Pharmacokinetics of rFVIIIFc at Two Vial Strengths

Phase 1

Completed

• Conditions: Severe Hemophilia A
• Interventions: Biological: rFVIIIFc

• Registration Number: NCT02083965
• Lead Sponsor: Bioverativ Therapeutics Inc.

Brief Summary

The primary objective of the study is to characterize the pharmacokinetics (PK) of rFVIIIFc administered at vial strengths of 1000 and 3000 IU in subjects with severe hemophilia A. The secondary objective of the study is to evaluate the safety of rFVIIIFc beyond the PK assessment for up to 6 months for a continued treatment period.

Detailed Description

This is a randomized, open-label, crossover study during which each participant receives a single injection of rFVIIIFc from 2 different vial concentrations (PK assessment).

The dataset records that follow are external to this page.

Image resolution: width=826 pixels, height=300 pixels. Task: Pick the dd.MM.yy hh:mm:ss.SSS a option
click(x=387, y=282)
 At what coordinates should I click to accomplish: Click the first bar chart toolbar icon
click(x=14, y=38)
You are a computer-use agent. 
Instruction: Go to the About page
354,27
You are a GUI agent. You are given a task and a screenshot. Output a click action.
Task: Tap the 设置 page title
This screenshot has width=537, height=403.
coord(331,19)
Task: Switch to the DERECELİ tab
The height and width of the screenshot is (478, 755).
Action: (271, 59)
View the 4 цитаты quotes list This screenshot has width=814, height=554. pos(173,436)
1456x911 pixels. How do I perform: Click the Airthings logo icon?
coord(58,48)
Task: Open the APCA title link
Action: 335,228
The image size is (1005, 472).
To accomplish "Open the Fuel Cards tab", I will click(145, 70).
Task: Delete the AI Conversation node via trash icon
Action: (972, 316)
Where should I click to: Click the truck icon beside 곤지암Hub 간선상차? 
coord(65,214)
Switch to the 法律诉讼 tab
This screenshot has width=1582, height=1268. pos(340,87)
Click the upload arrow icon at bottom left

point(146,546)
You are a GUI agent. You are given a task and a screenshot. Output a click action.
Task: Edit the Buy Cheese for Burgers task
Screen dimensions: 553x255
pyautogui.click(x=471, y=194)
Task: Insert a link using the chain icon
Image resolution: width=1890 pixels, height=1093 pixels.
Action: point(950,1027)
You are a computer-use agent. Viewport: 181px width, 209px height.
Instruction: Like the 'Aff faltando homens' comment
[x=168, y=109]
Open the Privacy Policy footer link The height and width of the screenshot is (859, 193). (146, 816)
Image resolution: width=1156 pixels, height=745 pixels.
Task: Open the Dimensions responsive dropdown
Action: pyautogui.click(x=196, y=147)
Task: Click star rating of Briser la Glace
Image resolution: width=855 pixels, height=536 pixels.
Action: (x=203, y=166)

After the PK assessment, participants are provided with rFVIIIFc for either prophylactic or episodic (on-demand) treatment for up to 6 months.

Study Timeline

• Study Start: 2014-03
• Study First Submitted: 2014-03-07
• Study First Submitted QC: 2014-03-07
• Study First Posted: 2014-03-11
• Primary Completion: 2014-10
• Study Completion: 2015-05
• Results First Submitted: 2016-07-12
• Results First Submitted QC: 2016-07-12
• Results First Posted: 2016-08-19
• Status Verified: 2017-05
• Last Update Submitted: 2020-12-16
• Last Update Posted: 2020-12-19

Recruitment & Eligibility

• Status: COMPLETED
• Sex: Male
• Target Recruitment: 19

Inclusion Criteria

• Have severe hemophilia A
• Previously treated subject, defined as having at least 150 documented prior exposure days to any recombinant and/or plasma-derived FVIII and/or cryoprecipitate products (other than any use of rFVIIIFc- study drug or commercial product) at Day 1. Fresh frozen plasma treatment must not be considered in the count for documented exposure days.
• No history of a positive inhibitor test or clinical signs of decreased response to FVIII administrations. Family history of inhibitors will not exclude subjects.
• No measurable inhibitor activity using the Nijmegen-modified Bethesda assay at Screening.
• Platelet count ≥100,000 platelets/μL at screening
• CD4 lymphocytes >200 mm3 if known as HIV antibody positive at screening.
• Viral load of <400 copies/mL if known HIV antibody positive at screening.

Key

Exclusion Criteria

• Subject is at high risk of bleeding during the 5-day period between the first and second injections for PK analyses, as per Investigator discretion.
• Previous treatment with rFVIIIFc as study drug or commercial product.
• Other coagulation disorder(s) in addition to hemophilia A.
• History of hypersensitivity or anaphylaxis associated with any FVIII or IV immunoglobulin administration.
• Currently taking (or likely to require during the study) acetylsalicylic acid (ASA), except for low-dose ASA as prophylaxis (other nonsteroidal anti-inflammatory drugs are permitted).
• Concurrent systemic treatment with immunosuppressive drugs within 12 weeks prior to Day 1. Exceptions to this include: ribavirin for treatment of hepatitis C virus (HCV), and/or systemic steroids (a total of 2 courses of pulse treatments lasting no more than 7 days at a dose of ≤1 mg/kg within 12 weeks prior to Day 1) and/or inhaled steroids.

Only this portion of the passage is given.